Moreover, as we do not control the manager’s daily business and compliance operations, we may be
unaware of the lack of internal controls necessary to prevent business, regulatory, or reputational
deficiencies.
Quantitative Analysis: We use quantitative analysis that may include mathematical analysis in an
attempt to identify the impact of interest rate changes on individual securities and portfolios of
securities. The results of our quantitative analysis are taken into consideration in the decision to buy
or sell securities and in the management of portfolio characteristics. A risk in using quantitative
analysis is that the methods or models used may be based on assumptions that prove to be incorrect.
Qualitative Analysis: We use qualitative analysis to evaluate individual securities, focusing on non-
quantifiable factors such as quality of management and others not readily subject to measurement,
and incorporate that analysis into our security selection process.
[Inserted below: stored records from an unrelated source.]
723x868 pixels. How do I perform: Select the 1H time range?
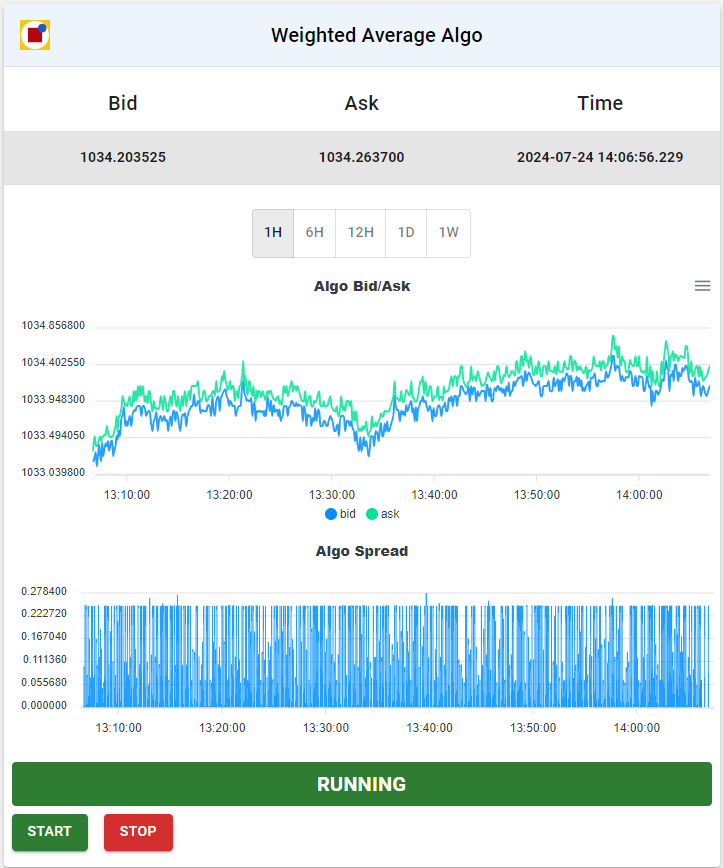point(273,233)
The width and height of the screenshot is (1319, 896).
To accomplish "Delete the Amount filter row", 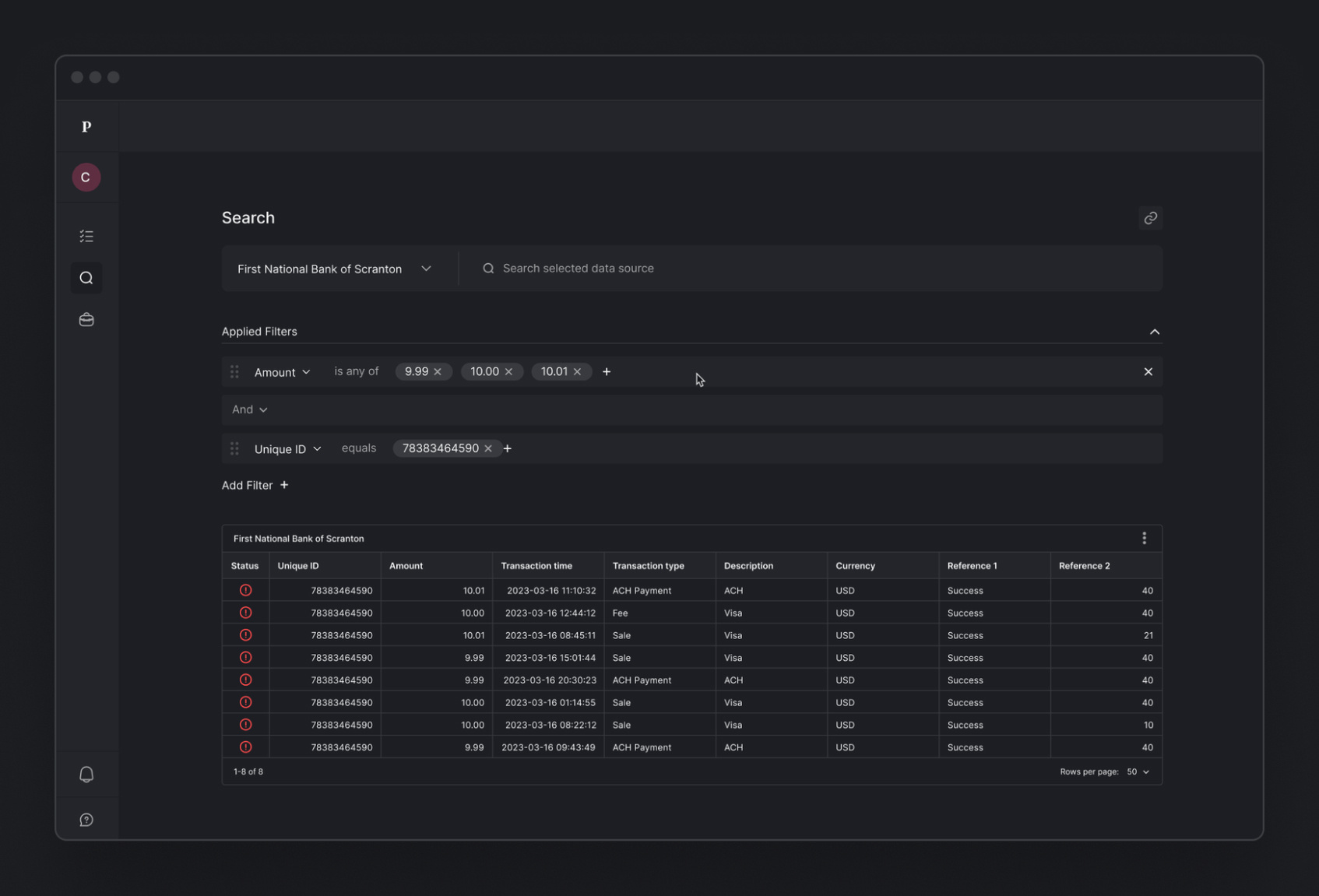I will tap(1148, 372).
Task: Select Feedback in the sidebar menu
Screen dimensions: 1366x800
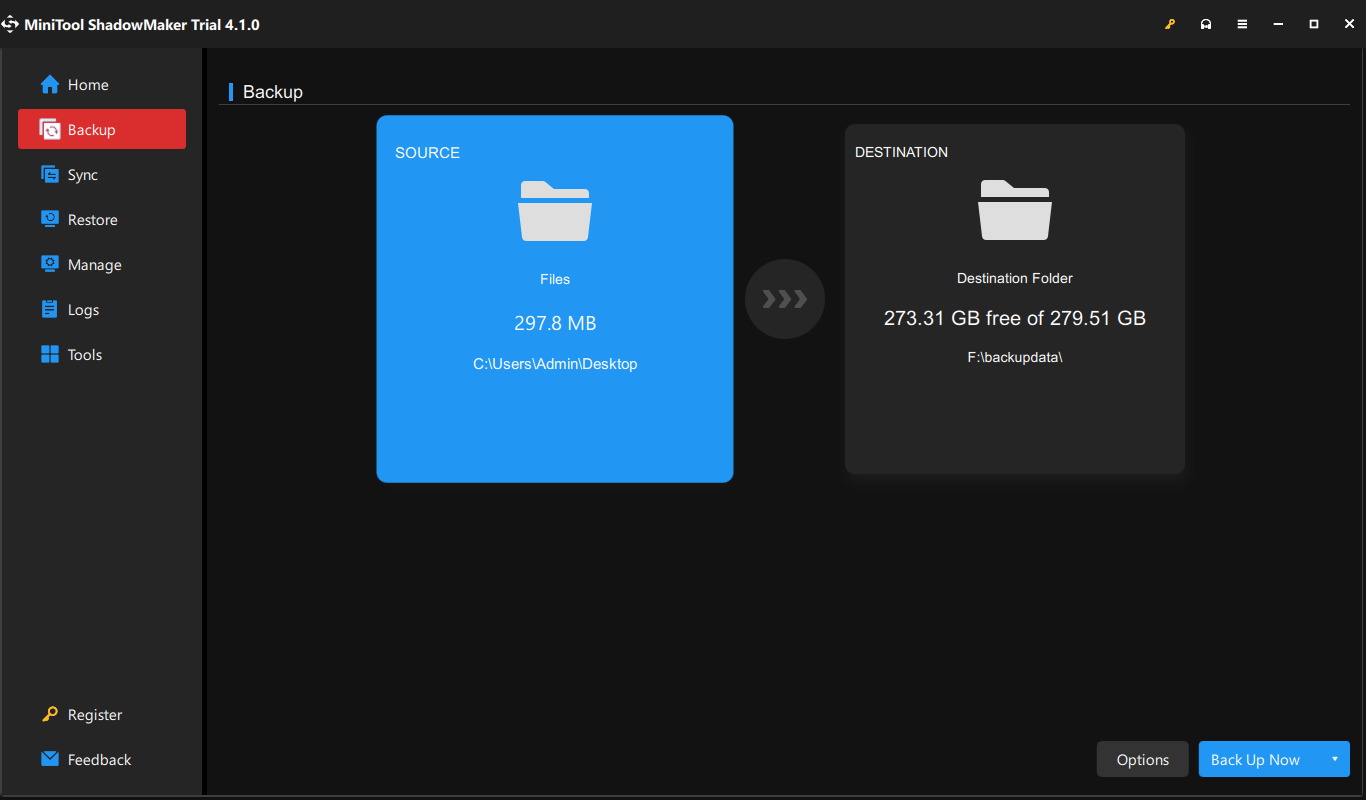Action: pyautogui.click(x=99, y=759)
A risk in using qualitative analysis
is that our subjective judgment may prove incorrect.
Asset Allocation: We generally focus on identifying an appropriate allocation of securities,
maturities, market sectors, and yield curve positioning suitable for the client’s investment goals and
risk tolerance. While asset allocation is recognized by professional investment advisers as a prudent
approach, a risk of asset allocation is that the client may not participate in sharp increases in a
particular security, industry, or market sector. Another risk is that the allocation will change over
time due to market movements in the various sectors, which, if not corrected, may no longer be
appropriate for the client’s goals.
Risks for All Forms of Analysis: Our securities analysis methods rely on the assumption that the
companies whose securities we purchase and sell, the rating agencies that review these securities,
and other publicly-available sources of information about these securities, are providing accurate
and unbiased data. While we are alert to indications that data may be incorrect, there is always a risk
that our analysis may be compromised by inaccurate or misleading information.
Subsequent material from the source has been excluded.